In January, Rockwell started a channel on the voice-messaging platform Discord for women-identifying riders called ‘Fast Friends.’ The objective wasn’t to hand out advice or issue goals-based challenges. Rockwell said that she just wanted to encourage non-judgmental conversation focused on bikes.
“I do think that the lack of information sharing between women in cycling at this point is such a hurdle,” she said. “On Discord, it’s like, ‘just talk to me. I’m seriously no different than you and probably in 50 percent of cases, less experienced than you.'”
On Discord, Rockwell can embrace her position as a professional — and she frequently gives away kit and bike parts — as well as find people to ride with, or learn nutrition strategies from. It’s a positive spin on something that used to be distressing: Rockwell isn’t a retiree from the World Tour; she’s a gravel newbie.
As far as the return to racing is concerned, Rockwell is taking a similar approach.
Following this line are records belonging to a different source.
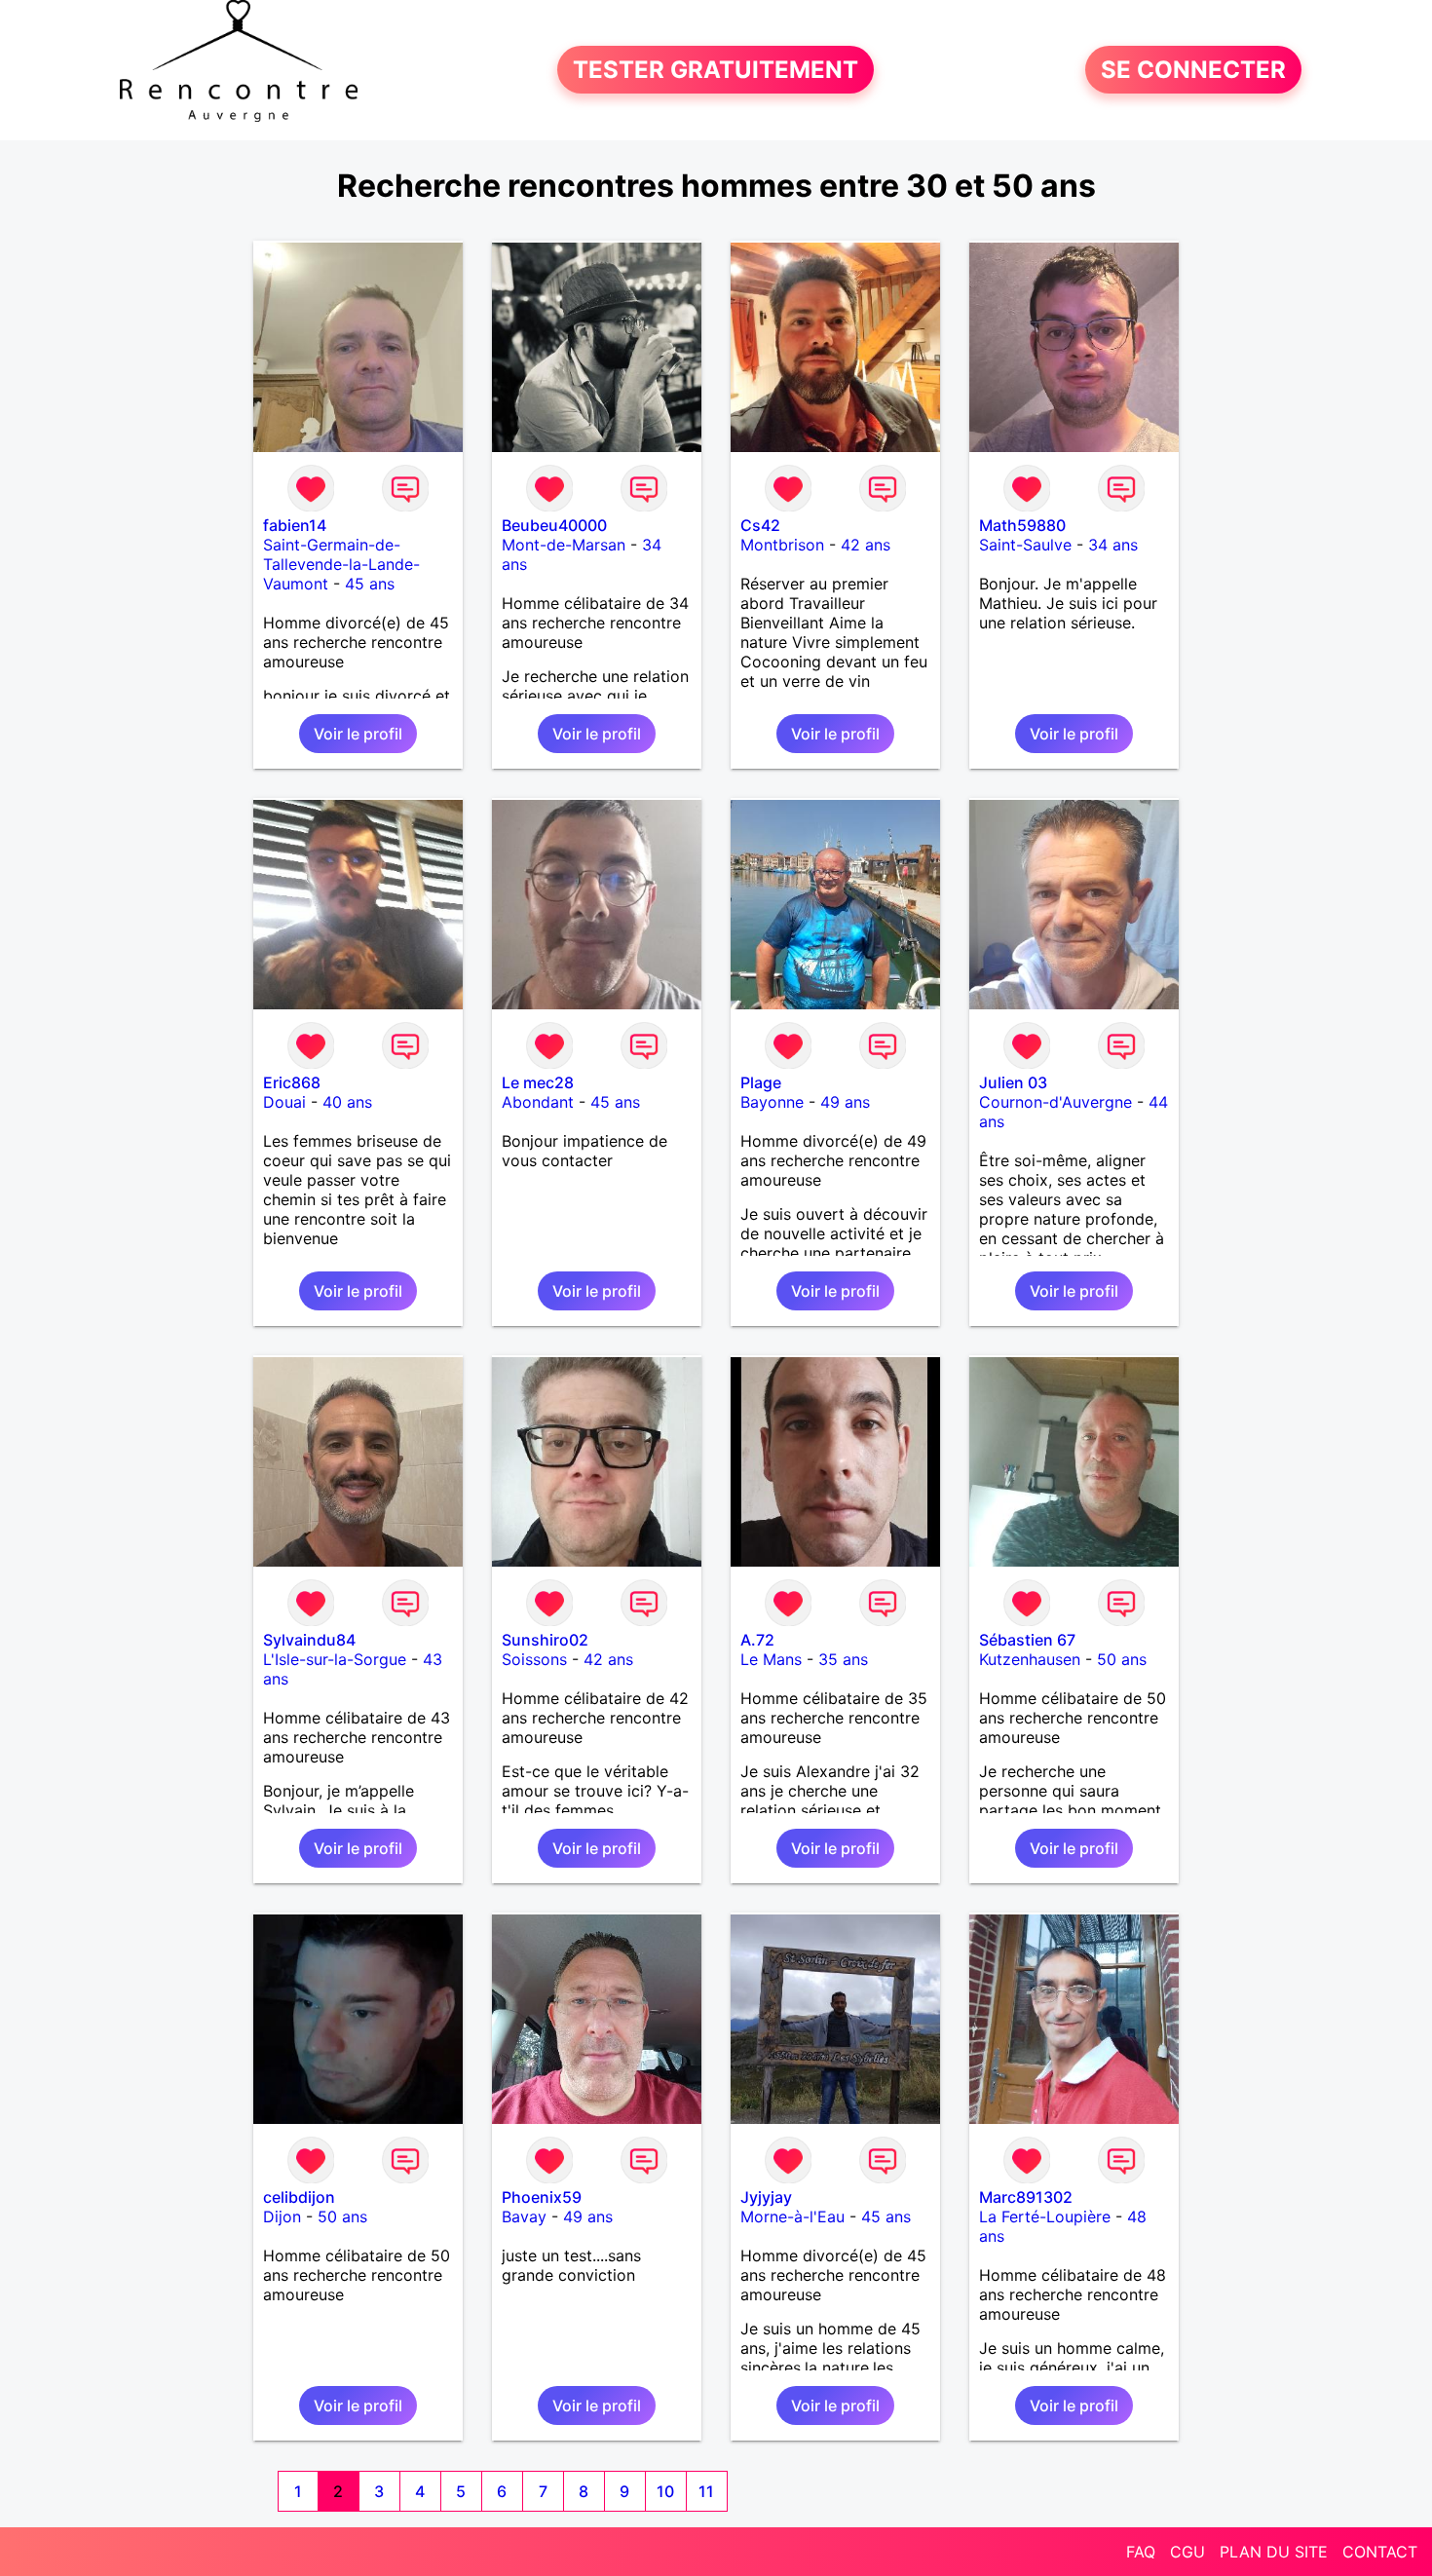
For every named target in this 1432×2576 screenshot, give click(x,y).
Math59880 (1022, 525)
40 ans (347, 1102)
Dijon (282, 2216)
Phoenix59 (542, 2197)
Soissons (534, 1659)
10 (665, 2491)
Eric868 (291, 1082)
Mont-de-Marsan (563, 544)
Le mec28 (538, 1082)
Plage (760, 1082)
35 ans (843, 1659)
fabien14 (294, 525)
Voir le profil (358, 733)
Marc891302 (1026, 2197)
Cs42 (760, 525)
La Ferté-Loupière (1045, 2216)
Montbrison (782, 544)
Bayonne (772, 1102)
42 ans (865, 544)
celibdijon (299, 2197)
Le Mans (771, 1659)
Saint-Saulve (1025, 544)
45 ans (370, 583)
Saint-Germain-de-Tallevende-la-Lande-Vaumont (341, 564)
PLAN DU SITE (1274, 2551)
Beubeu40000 (554, 525)
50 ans (1122, 1659)
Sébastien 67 (1027, 1639)
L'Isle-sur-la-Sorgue (334, 1659)
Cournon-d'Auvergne (1055, 1102)
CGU (1187, 2551)
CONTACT (1379, 2551)
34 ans (1113, 544)
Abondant (538, 1102)
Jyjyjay (766, 2197)
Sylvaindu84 (309, 1639)
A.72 (757, 1639)
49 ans (845, 1102)
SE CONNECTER (1193, 70)
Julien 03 (1013, 1082)
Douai (284, 1102)
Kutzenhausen (1029, 1659)
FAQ (1140, 2551)
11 (706, 2491)
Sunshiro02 (545, 1639)
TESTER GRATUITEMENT (715, 70)
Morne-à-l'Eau (792, 2216)
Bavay (524, 2216)
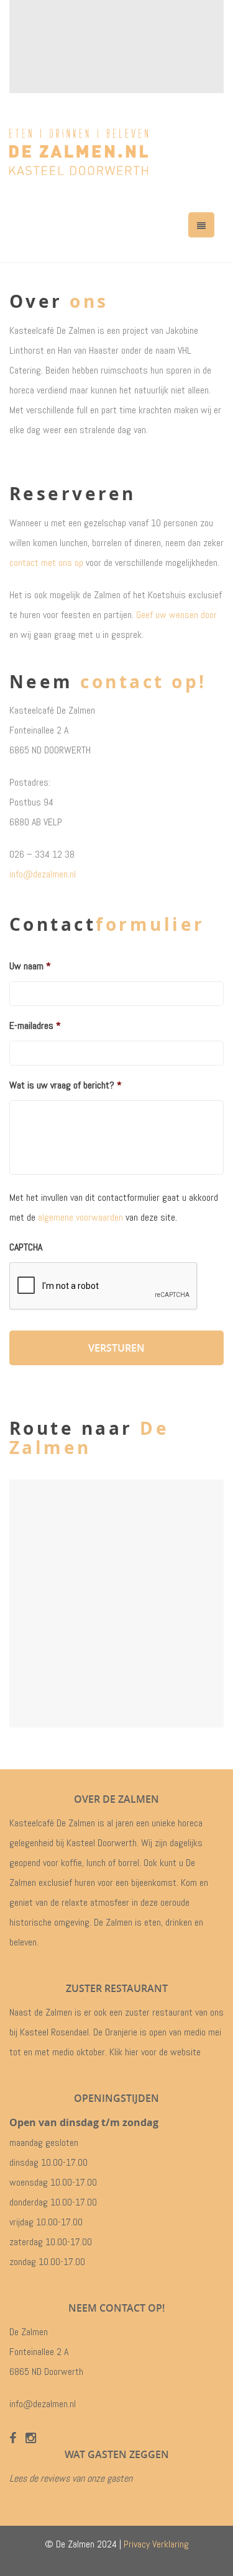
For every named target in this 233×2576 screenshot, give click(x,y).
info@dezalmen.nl (42, 874)
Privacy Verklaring (156, 2544)
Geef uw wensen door (176, 614)
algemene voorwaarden (80, 1217)
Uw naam (30, 966)
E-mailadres (35, 1026)
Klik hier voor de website (155, 2051)
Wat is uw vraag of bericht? (65, 1085)
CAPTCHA (25, 1247)
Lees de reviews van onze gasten (70, 2478)
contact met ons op (46, 562)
Yes, she was forced into a temporary “pseudo-retirement” after she’d really only just earned her first paycheck, but it’s as if everything that happened subsequently — the social media shitstorm, Rockwell’s realization that she could catalyze conversation among women riders and her continued love of riding her bike — has fired her up even more.
“I think if anything has kept me sane through this it’s this belief I hold that I haven’t even seen the tip of the iceberg in my potential,” she said. “Basically I see leagues of improvement for every single aspect of the bike if I just apply myself.”